Indian Bootleg Alcohol Kills 162
In a shocking reminder of what can happen with illegal sales of any substance, 162 people have died in the Eastern Indian town of Diamond Harbor and the surrounding area. Alcoholic beverages are legal in India, but the bootleg products are sold at a third of the price, making illicit booze a popular alternative for the poor.
The deaths are blamed on methanol contamination in the product and all occurred one or two days after drinking the stuff. Reports say that another 90 people were injured, but not fatally, by the tainted alcohol.
Estimates of alcohol addiction in India are about half that of the US (5% vs. 10%) but because of the high population, the actual number of alcoholics is about double. The most startling thing is that about 2/3 of the alcohol consumed in the country is illicit – wither smuggled to avoid taxes or manufactured in a black market network. The scale of the recent poisoning shows a huge customer base – assuming it was unintentional and only a single “batch” contaminated.

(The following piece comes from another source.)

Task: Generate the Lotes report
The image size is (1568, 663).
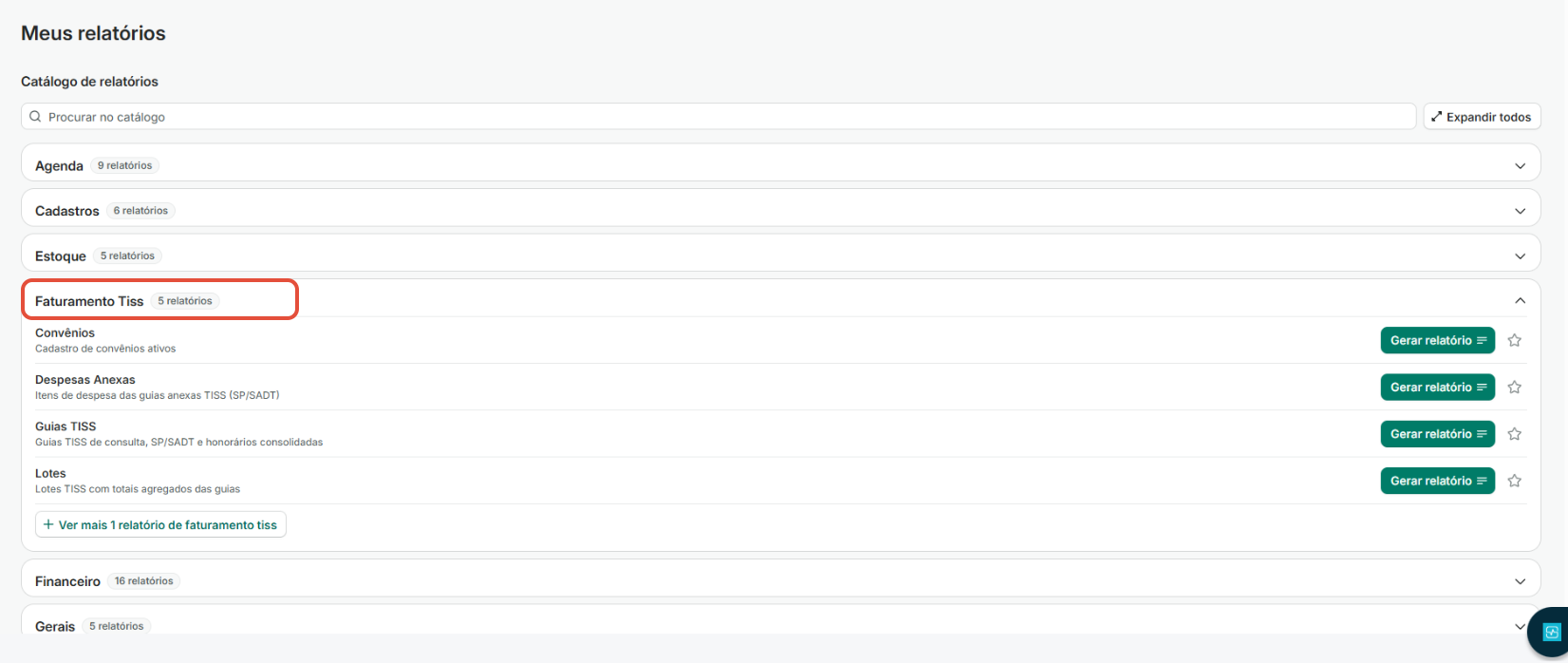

While we are less prone to such an event in the US, because alcohol prices are lower when compared with income, the same type of mass poisoning could happen with other illegal substances. The economics are evident in the Indian example. When it is cheaper to add methanol or cut corners, criminals are quick to do so. And enforcement only comes after the fact – after the deaths have drawn attention to the problem.
In this case, authorities did crack down. They arrested 12.
Methanol contamination kills after a latency period of from 8 to 24 hours where patients are symptom-free. That means there may be no direct link to a toxic product until many people have imbibed it. Once the latency period is over, blindness, coma and death follow, and even in those patients who survive, permanent blindness is a common outcome. The specific mechanism isn’t fully understood, but variations in nutritional status seem to account for differences in toxic dose level and final outcomes. That means that the poor, who preferentially buy the tainted booze would be at a higher risk.